Before he was CEO, AMEX acquired many brands. While Chenault was an executive at AMEX and working his way up, he went to the president and CEO and said that the businesses tied to AMEX don’t support the brand. Chenault said:
“we have a number of business that I believe don’t support the brand, they may be good businesses, but they’re not going to support and enhance our brand.
“We actually started a program to divest these companies. It was not because I believed we’d have a financial crisis in 2008, but I just did not believe that those businesses supported our brand. I want to be clear, I did not think they were bad businesses. But obviously if we had owned those businesses in 2008, let me assure you, I wouldn’t be sitting here today…there was a mortgage business, we had Leman, we would have been out of business.”
- Don’t let the job define you – “I see too many CEOs who, in fact, over time let the job define them. Understand when you cease being CEO, you still got to live with yourself, you still got to be proud of who you are and what you’ve done.”
- As CEO of AMEX, Chenault has been very focused on what he wants his role to be.
- Develop a global perspective. It’s important to know about different cultures, Chenault says.
- By taking risks, you’ll be in a better situation, and you’ll have a level of confidence that you can tackle the next challenge.
- It’s also important to understand digital. But that’s not enough, Chenault says. You have to appreciate the convergence of offline and online. An example of this is Apple retail. “The physical retail experience has changed as a result of the digital. It’s not either/or; and that’s very important.”
- Find your priorities, scale it up, and get employees around it.
- When you’re in high school and college, you need to figure out what your core values and beliefs are. You then need to find an employer who aligns with those values and beliefs.
- Chenault believes that if you can align a group’s interests and values, you can have an “incredibly motivated group.”
- You can’t shrink to greatness.
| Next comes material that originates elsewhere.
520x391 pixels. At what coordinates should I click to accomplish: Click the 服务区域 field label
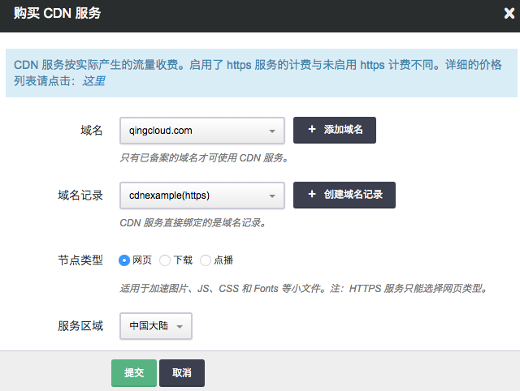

Chenault says that some companies become too protective of their own brand so they don’t expand. He gives the example of Diner’s Club. He says AMEX could have become that. They could have stayed in travel and entertainment and high end. “How do you build that value? Don’t compromise it, but be driven by what the customer needs are. Our customers had a range of spending needs and we wanted to gain scale and relevance around the world…the reality is you need to work with partners, you need to expand, and what you can’t do is shrink to greatness. You’ve got to grow and you’ve got to use your brand to grow; but you’ve got to treasure that brand because that’s your moat around your castle.”
- In customer service, hire people who like to serve people. It sounds obvious, but many companies don’t do it.
- Strong brands bring both a rational and emotional connection. “Anyone who studies brands knows the way you build the strongest brand is you have rational appeal and you have an emotional connection. If you’re viewed as a company that doesn’t have that emotional connection, you’re missing out on a terrific set of business opportunities but [you’re also] missing out on a strong brand.”
- Chenault says people make mistakes when “they use short term data to come up with long term conclusions.”
- In leadership, Chenault adds that it’s critical to give people context that they can operate in. They should be able to evaluate their opportunity and success. They need to know what they need to learn, and they need a level of feedback.
- What’s the ultimate compliment to a leader? Seeing the leaders that they’ve developed. Chenault says that’s his proudest accomplishment: People, previously under him, who went on to become great leaders either at other companies or with American Express.
- When asked about competition, he says: “Don’t let yourself be defined by the competition…. Don’t let someone else define who you are. Really focus on how you can create what I call ‘a great share of mind of your customer.’ Because I think to have the best relationship, you’ve got to be connected, and you have to have what I call both a rational and emotional connection with your customer…. [B]ut what I think is most important is to have the ability to drive change in your organization.”